Directions:
Please list every line in the listing below that contains the string "perform".
** Begin Record extracts **
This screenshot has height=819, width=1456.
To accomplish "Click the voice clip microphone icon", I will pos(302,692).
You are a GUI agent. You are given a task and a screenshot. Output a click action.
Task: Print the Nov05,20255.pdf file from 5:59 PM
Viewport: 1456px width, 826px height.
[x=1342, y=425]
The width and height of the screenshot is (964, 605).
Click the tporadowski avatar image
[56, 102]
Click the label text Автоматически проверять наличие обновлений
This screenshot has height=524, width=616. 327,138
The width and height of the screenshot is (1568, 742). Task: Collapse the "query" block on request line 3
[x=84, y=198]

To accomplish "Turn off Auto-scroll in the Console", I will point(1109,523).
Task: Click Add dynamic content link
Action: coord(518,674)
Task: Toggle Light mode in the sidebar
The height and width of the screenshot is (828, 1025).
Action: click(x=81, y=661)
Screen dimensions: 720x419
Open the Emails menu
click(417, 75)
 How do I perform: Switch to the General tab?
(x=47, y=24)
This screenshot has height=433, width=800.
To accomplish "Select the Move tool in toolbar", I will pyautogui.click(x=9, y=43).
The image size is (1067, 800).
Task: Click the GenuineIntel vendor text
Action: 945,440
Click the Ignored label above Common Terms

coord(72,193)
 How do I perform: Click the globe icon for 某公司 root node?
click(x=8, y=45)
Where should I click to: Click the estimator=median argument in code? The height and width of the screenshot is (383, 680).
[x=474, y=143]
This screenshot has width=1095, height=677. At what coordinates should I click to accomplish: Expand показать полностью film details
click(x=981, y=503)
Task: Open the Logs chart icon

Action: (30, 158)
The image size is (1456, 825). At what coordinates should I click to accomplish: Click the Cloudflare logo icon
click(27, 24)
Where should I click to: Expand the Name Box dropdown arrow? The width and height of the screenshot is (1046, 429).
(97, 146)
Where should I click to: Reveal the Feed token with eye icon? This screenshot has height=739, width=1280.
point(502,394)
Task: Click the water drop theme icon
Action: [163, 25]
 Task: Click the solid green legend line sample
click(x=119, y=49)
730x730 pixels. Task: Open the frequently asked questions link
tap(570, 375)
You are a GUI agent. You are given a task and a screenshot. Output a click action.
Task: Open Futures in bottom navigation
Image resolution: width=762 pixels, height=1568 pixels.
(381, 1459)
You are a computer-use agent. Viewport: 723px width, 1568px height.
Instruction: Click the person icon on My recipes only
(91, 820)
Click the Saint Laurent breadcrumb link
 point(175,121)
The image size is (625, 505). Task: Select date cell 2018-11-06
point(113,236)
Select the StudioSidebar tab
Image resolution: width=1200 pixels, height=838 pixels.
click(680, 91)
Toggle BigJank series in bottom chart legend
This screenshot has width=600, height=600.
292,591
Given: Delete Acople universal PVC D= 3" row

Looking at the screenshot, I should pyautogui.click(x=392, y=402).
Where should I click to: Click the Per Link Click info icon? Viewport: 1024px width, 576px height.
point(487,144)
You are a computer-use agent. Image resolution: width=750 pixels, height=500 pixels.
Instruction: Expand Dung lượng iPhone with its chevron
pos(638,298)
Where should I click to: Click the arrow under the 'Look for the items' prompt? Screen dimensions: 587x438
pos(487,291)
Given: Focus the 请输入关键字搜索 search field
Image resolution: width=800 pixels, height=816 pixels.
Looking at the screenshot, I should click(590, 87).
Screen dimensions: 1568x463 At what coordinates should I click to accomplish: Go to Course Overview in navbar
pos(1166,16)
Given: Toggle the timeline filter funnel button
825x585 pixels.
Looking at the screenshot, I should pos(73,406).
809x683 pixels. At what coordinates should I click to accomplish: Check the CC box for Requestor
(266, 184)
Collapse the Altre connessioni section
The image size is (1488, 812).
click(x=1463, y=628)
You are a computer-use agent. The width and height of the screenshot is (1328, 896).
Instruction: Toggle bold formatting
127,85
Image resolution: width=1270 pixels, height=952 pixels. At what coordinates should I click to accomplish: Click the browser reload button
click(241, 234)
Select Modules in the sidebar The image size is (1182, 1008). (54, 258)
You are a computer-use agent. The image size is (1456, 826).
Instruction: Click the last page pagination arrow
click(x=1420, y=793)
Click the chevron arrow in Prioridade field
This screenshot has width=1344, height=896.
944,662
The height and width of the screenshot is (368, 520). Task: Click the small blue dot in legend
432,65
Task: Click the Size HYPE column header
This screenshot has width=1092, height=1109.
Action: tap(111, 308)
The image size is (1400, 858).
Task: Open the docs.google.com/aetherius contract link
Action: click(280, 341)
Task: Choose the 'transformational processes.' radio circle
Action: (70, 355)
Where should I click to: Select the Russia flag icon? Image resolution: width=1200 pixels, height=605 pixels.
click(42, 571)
** End Record extracts **
Exercise solution:
 How do I perform: Switch to the General tab?
 How do I perform: Click the globe icon for 某公司 root node?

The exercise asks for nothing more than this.